Gastkommentar

Die SPÖ im Migrations- und Islamdilemma

Im linken Milieu herrscht Konsens darüber, dass eine Politik der offenen Grenzen human, korrekt und gut sei. Dabei gäbe es auch aus linker Perspektive genug Argumente, die Zuwanderung aus der islamischen Welt zu beenden.

Am 27. Jänner wird der SPÖ-Landesparteitag den neuen Parteichef und künftigen Bürgermeister in Wien wählen. Seit Wochen legen die beiden Kandidaten, Michael Ludwig und Andreas Schieder, den Delegierten ihre Positionen dar. Was dabei auffällt: Beide Herren, einer angeblich dem „rechten“, der andere dem „linken“ Flügel zugehörig, arbeiten sorgsam um die entscheidenden Themen herum.

Jene Themen, die immerhin Werner Faymann 2016 den Parteivorsitz und die SPÖ 2017 den Bundeskanzler kosteten. Ausgerechnet zur muslimischen Masseneinwanderung, zu Asyl und Integration sowie zum Problem islamischer Parallel- beziehungsweise Gegengesellschaften finden die Kandidaten keine klaren Worte.

Natürlich ist davon auszugehen – oder wenigstens zu hoffen – dass beide Politiker hier Standpunkte haben und die Dimension der Herausforderungen erkennen. Da ihre Partei in diesen Fragen aber gespalten und inhaltlich desorientiert wirkt, hüten sie sich vor eindeutigen Festlegungen.

→ VORLIEGENDE ANGABEN:
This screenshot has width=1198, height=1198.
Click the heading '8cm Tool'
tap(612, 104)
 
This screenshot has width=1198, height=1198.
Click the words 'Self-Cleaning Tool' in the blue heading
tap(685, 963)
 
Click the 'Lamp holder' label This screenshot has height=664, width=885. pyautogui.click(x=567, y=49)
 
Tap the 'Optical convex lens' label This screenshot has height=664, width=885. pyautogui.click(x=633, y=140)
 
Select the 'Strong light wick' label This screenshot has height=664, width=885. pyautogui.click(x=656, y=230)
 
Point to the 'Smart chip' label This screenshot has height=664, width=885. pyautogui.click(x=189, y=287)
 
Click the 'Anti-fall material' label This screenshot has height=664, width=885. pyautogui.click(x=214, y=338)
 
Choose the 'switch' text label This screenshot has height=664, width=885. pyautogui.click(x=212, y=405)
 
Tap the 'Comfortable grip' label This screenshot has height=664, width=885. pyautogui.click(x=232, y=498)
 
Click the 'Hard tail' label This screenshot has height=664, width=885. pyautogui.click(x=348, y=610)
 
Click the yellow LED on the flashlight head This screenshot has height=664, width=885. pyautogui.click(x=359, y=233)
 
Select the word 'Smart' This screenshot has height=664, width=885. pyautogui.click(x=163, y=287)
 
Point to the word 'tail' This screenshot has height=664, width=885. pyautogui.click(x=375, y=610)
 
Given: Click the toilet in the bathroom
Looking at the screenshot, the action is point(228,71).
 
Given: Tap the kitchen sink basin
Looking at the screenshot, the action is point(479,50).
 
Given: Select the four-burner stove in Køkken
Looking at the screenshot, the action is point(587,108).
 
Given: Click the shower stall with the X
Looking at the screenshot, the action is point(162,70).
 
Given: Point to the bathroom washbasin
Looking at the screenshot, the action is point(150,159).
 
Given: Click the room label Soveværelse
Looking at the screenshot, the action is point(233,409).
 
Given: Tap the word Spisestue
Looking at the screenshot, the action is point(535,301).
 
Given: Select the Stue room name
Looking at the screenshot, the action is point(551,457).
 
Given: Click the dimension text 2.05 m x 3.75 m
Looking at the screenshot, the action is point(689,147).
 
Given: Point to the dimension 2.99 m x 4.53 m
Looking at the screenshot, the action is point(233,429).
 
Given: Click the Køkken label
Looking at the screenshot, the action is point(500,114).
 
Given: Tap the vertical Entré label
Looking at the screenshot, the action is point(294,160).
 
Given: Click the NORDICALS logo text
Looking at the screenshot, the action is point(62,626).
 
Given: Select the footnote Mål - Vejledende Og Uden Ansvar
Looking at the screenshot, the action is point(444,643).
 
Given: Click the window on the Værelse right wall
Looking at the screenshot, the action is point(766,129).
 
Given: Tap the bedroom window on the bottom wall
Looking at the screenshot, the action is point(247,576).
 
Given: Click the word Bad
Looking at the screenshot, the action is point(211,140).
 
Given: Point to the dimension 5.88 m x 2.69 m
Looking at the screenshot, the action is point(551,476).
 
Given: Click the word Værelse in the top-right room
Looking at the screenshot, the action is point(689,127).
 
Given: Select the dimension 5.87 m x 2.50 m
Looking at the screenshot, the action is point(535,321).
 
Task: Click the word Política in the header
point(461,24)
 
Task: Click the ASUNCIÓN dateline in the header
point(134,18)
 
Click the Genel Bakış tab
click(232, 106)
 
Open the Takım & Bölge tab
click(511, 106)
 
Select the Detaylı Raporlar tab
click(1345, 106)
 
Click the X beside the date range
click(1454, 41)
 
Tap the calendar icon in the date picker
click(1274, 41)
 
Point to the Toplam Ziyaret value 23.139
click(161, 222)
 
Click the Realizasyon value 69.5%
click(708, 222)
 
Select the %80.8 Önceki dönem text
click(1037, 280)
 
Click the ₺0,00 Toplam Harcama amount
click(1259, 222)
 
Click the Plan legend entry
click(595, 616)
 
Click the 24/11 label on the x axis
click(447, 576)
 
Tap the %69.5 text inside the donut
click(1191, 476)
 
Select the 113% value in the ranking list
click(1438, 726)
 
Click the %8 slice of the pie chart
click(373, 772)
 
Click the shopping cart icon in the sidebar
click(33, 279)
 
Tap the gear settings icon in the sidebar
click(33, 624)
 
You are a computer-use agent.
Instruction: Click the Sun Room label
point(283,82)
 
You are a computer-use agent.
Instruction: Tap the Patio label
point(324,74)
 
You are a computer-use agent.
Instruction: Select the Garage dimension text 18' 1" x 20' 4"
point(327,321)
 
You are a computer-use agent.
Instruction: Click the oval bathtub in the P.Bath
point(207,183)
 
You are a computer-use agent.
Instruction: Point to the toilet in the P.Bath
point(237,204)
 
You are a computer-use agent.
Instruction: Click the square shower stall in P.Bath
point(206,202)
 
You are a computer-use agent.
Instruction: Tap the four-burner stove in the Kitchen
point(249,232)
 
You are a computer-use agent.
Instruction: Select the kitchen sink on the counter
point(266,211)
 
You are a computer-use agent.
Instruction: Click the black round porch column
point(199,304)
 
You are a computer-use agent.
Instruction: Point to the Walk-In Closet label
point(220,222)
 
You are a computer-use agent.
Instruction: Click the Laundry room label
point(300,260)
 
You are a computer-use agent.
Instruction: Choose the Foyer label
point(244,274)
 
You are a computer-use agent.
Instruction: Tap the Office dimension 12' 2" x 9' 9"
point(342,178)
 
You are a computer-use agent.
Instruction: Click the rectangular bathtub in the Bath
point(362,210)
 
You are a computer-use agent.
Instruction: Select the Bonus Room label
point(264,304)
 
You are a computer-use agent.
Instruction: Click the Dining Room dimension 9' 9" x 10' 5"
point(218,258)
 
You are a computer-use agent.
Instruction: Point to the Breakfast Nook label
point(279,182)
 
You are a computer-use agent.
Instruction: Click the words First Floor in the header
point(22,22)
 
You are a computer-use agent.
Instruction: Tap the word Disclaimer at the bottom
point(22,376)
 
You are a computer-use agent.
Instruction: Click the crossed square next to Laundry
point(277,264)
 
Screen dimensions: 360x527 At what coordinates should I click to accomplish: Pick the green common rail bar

→ AUFGABENSTELLUNG: Gib den Abschnitt aus dem Gastkommentar über die SPÖ zwischen „Die SPÖ im Migrations- und“ und „Welt zu beenden.“, beide eingeschlossen, wortwörtlich wieder.

→ LÖSUNG:
Die SPÖ im Migrations- und Islamdilemma

Im linken Milieu herrscht Konsens darüber, dass eine Politik der offenen Grenzen human, korrekt und gut sei. Dabei gäbe es auch aus linker Perspektive genug Argumente, die Zuwanderung aus der islamischen Welt zu beenden.